2.細胞濃度，細胞以高濃度培養比以低濃度培養更快地消耗培養基。pH變化速率能夠證明這一點，但也不總是如此。

3.細胞類型，正常細胞（例如二倍體成纖維細胞）通常在高密度時停止分裂，這一現象是由于細胞擁擠，生長因子耗盡及其他一些因素造成的。細胞停滯在細胞周期的G1期，即使放置2～3周甚至更長時間，細胞也很少變性。然而，轉化細胞、連續細胞系以及一些胚胎細胞在細胞密度過高時迅速變性，除非每天換液或傳代。

4.形態衰退，這點需通過定期觀察和熟悉細胞系來預計。如果任其退化發展下去，它將成為不可逆的，細胞將會進入凋亡。

通常培養基的體積與表面積比是0.2～0.5m/cm2。其上限由通過液體層的氣體擴散所決定，而最適比例由該細胞的需氧量決定，需氧量高的細胞在軟淺的培養基中生長較好（如2mm），而需氧量較低的細胞在較深的培養基中生長較好（如5mm）。如果培養基的深度大于5mm，氣體擴散會受到限制。

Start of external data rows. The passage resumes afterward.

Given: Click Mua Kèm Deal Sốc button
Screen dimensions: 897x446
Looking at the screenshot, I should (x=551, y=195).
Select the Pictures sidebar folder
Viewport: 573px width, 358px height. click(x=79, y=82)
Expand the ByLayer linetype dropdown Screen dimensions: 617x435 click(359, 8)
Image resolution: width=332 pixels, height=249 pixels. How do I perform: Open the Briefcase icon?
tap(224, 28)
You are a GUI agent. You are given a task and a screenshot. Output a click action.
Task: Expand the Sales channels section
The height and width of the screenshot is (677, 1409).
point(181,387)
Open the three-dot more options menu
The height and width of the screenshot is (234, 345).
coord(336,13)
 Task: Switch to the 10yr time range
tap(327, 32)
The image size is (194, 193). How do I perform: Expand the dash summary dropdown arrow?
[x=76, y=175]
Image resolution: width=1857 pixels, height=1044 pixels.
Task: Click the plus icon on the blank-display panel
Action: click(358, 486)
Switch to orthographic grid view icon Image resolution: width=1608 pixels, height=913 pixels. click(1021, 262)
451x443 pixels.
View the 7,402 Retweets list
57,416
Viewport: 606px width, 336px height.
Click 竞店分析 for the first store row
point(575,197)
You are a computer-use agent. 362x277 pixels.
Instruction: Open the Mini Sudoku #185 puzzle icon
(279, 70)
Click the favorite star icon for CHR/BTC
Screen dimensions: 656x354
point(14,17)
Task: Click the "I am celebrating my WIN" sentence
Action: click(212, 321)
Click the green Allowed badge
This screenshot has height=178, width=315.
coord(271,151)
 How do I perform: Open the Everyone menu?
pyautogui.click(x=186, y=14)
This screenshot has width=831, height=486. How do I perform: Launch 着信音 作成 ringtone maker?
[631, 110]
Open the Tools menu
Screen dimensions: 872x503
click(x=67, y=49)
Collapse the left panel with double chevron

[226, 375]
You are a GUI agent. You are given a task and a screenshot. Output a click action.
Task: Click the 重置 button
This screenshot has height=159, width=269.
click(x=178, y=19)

對于單層培養物，這一問題可通過搖晃培養瓶，或以培養基灌注培養物并在一中間儲存器中進行氣體交換來解決。

更換培養液時，即使細胞密度很高，也常伴隨細胞有絲分裂的激活。不需要激活有絲分裂時可使用維持培養基。維持培養基是將常規培養基血清濃度降至0.5%或2%或去除。因為無血清培養基中略去了生長因子和其他絲裂原。轉化細胞系不適宜做這種處理，他們會繼續生長或者可能變性，因為轉化細胞不會被調控在細胞周期的G1期停滯。